-- Material provided --

>>

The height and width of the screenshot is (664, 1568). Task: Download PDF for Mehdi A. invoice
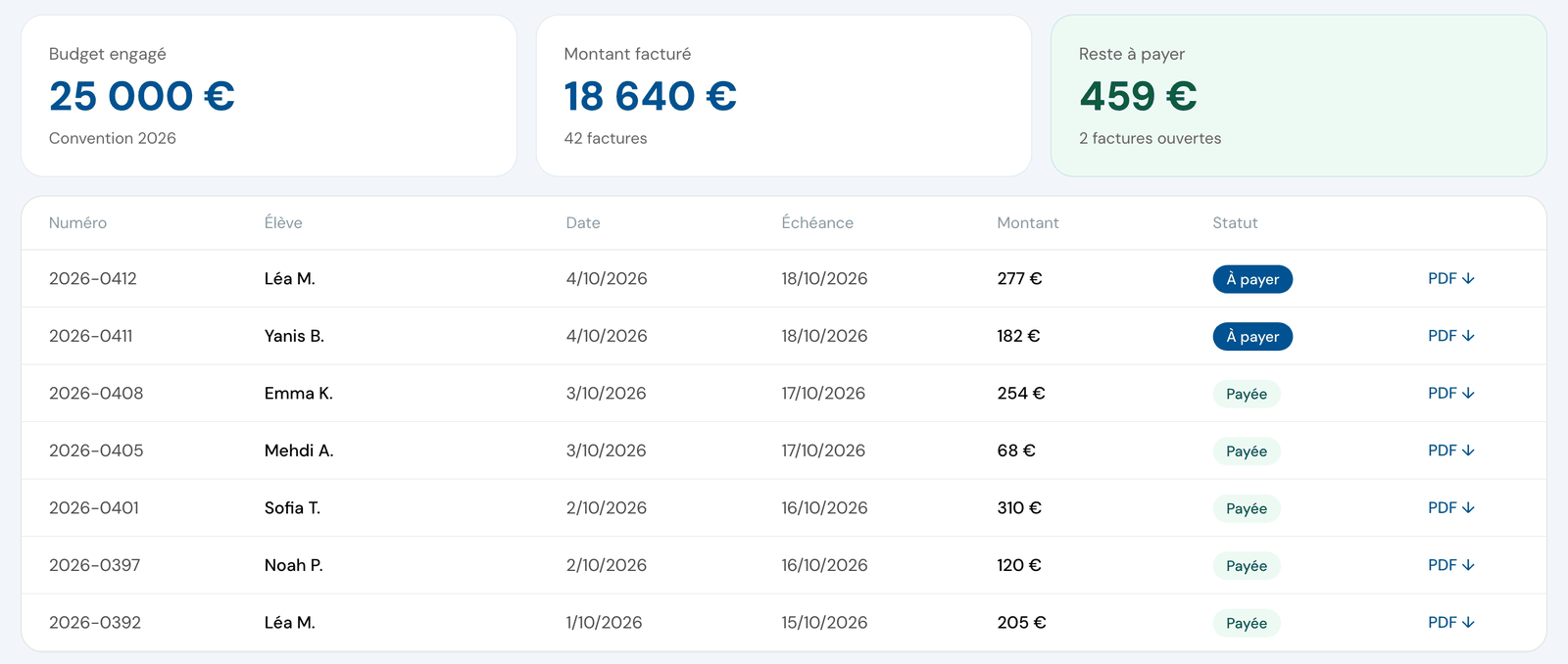tap(1450, 451)
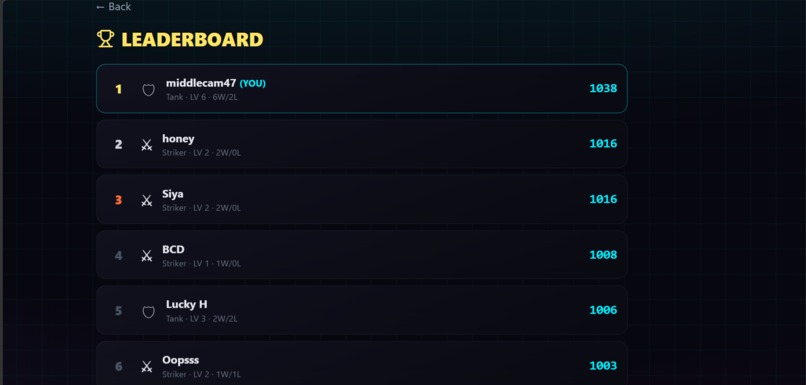Click the crossed swords icon beside Oopsss
Viewport: 806px width, 385px height.
click(147, 366)
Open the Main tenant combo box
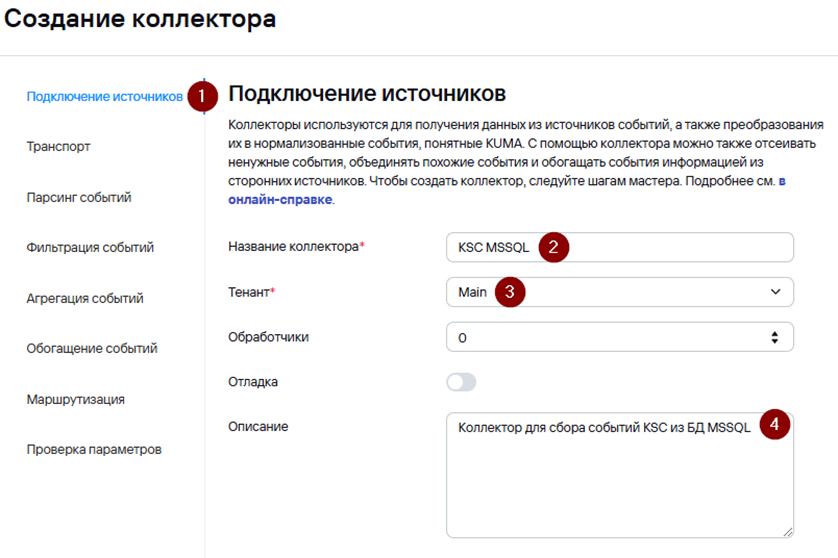 coord(620,292)

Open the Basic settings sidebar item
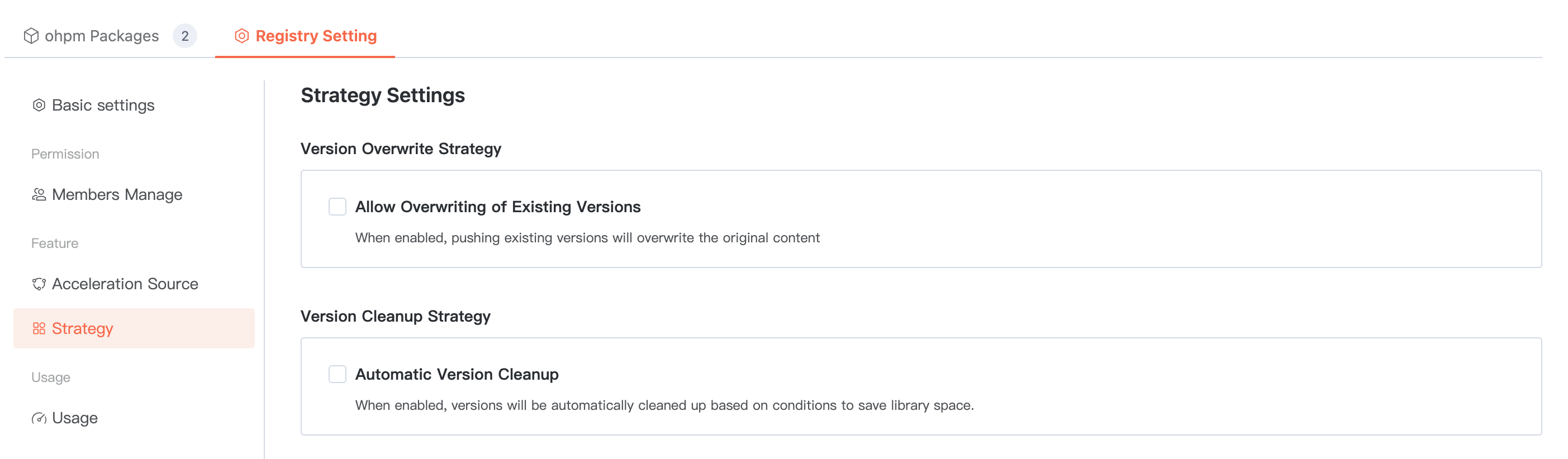[103, 105]
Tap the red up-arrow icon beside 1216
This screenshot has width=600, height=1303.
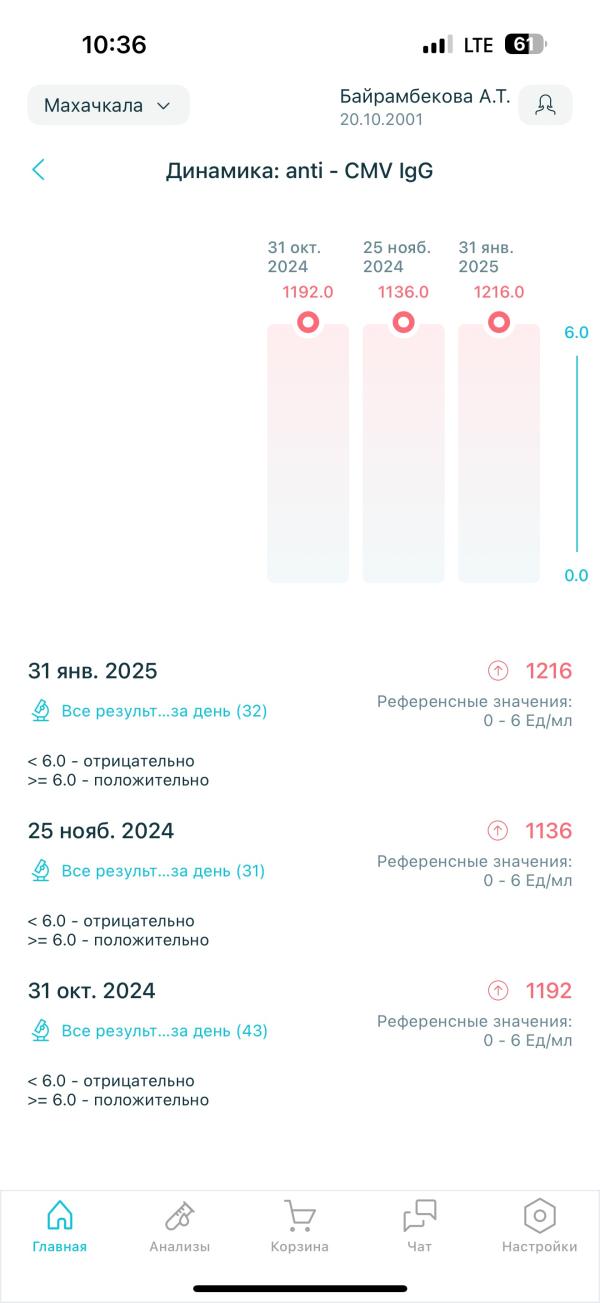497,670
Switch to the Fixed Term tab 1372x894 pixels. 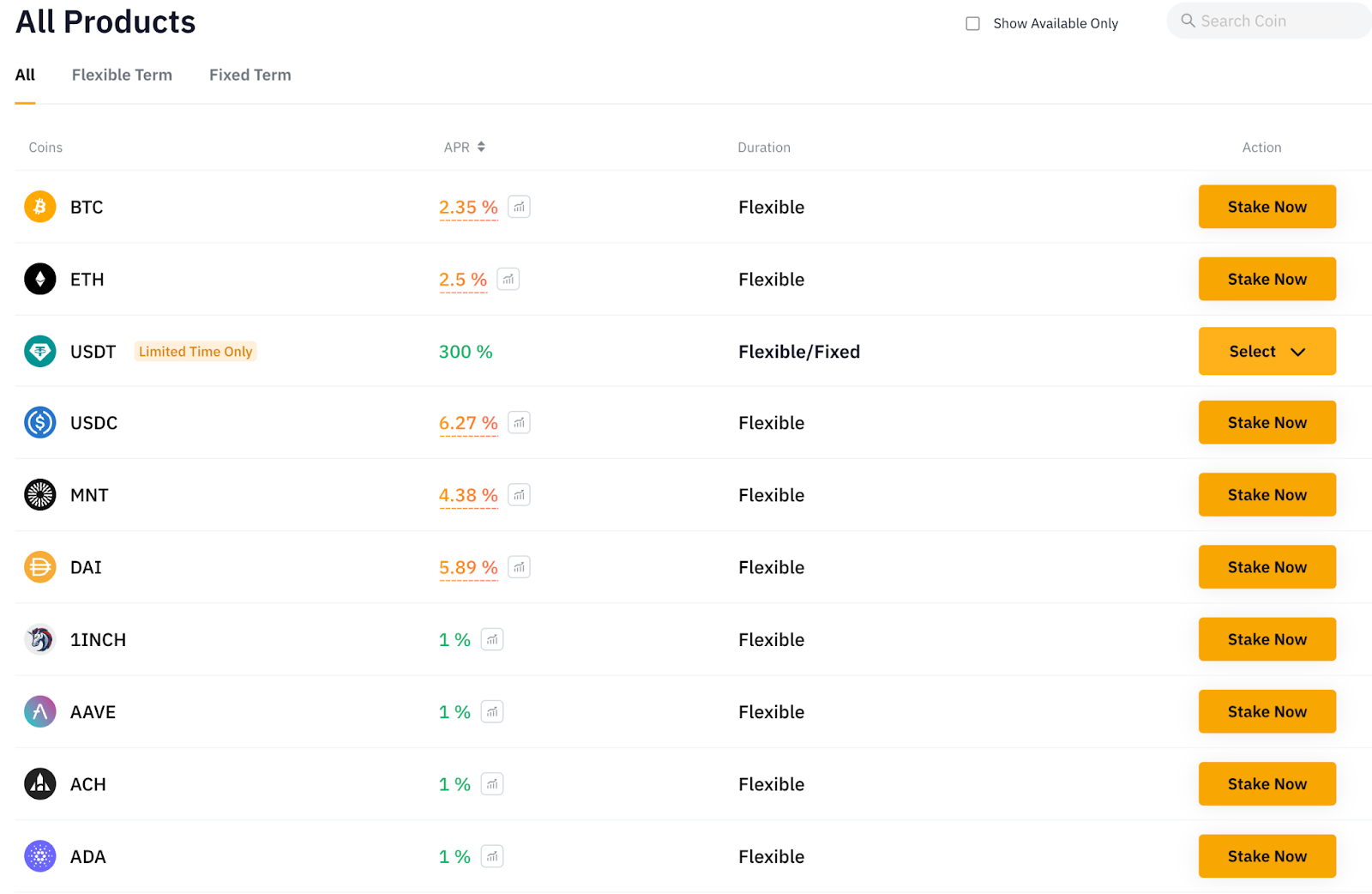250,75

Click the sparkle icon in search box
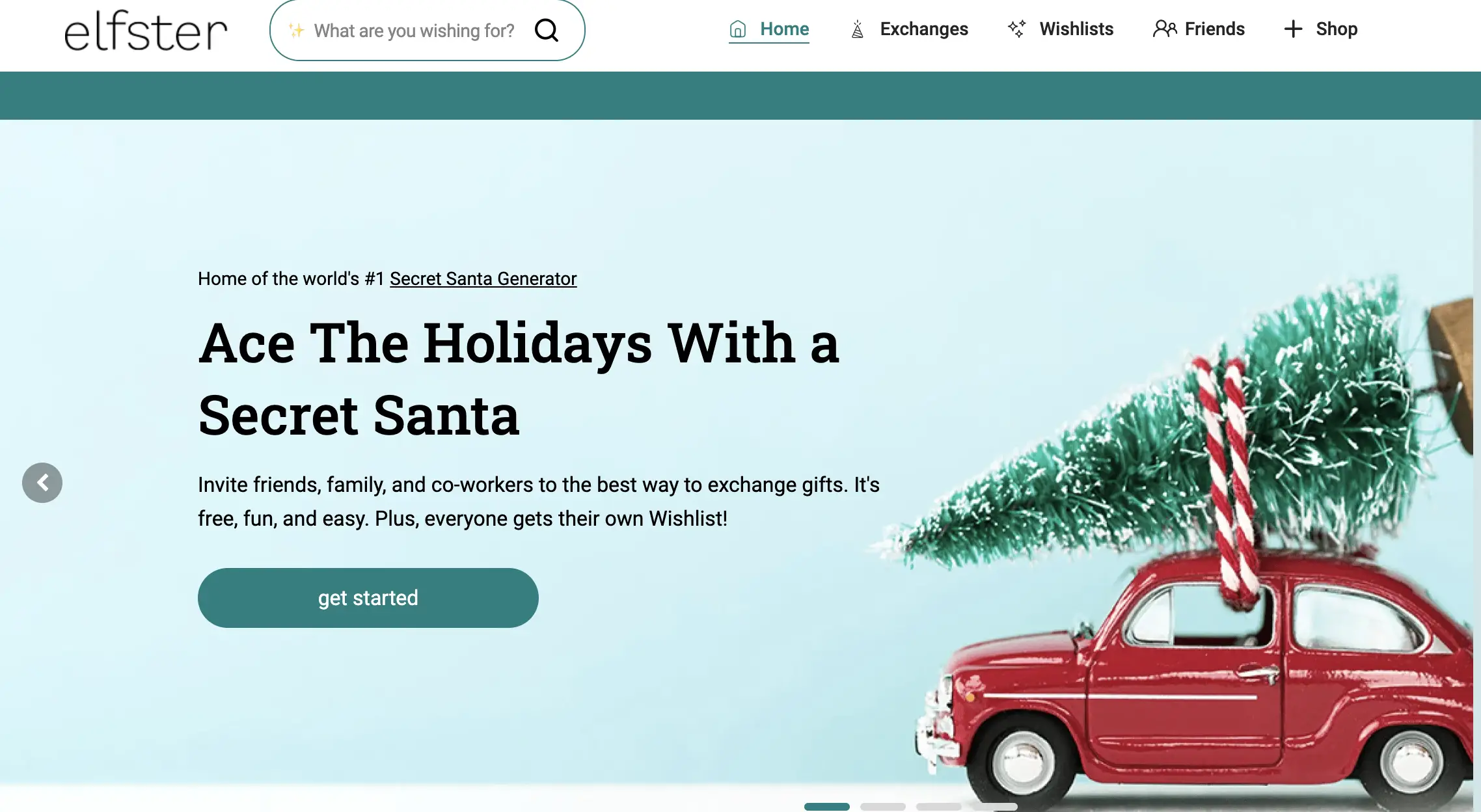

<<

Only the line with "Tap the red up-arrow icon beside 1216" and those preceding it, back to the first line of the entries, should be repeated exactly, without pictures.

The height and width of the screenshot is (664, 1568). Task: Download PDF for Mehdi A. invoice
tap(1450, 451)
Click the crossed swords icon beside Oopsss
Viewport: 806px width, 385px height.
click(147, 366)
Open the Main tenant combo box
 coord(620,292)

Open the Basic settings sidebar item
[103, 105]
Tap the red up-arrow icon beside 1216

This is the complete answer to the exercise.